- _INSTRUCTIONS FOR THE TASK_:
Only an exact copy of the lines beginning at the one that contains "Task: Jump to timecode 0:00-0:38 Вступление" and ending at the last line of the records below counts as the answer.

- _DATA TO USE_:
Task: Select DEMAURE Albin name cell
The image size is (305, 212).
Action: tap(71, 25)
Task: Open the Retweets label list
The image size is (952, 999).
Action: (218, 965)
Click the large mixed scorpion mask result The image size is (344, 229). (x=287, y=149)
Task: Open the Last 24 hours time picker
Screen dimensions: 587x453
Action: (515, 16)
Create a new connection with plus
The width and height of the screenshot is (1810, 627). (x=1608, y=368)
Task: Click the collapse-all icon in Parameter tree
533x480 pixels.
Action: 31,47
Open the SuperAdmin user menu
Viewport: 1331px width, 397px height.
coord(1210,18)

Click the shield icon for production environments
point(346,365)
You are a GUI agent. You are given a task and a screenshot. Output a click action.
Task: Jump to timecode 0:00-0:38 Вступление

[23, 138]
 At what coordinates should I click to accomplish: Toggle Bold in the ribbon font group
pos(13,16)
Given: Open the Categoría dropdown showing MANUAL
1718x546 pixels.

- _TASK RESULT_:
Task: Jump to timecode 0:00-0:38 Вступление

[23, 138]
 At what coordinates should I click to accomplish: Toggle Bold in the ribbon font group
pos(13,16)
Given: Open the Categoría dropdown showing MANUAL
1718x546 pixels.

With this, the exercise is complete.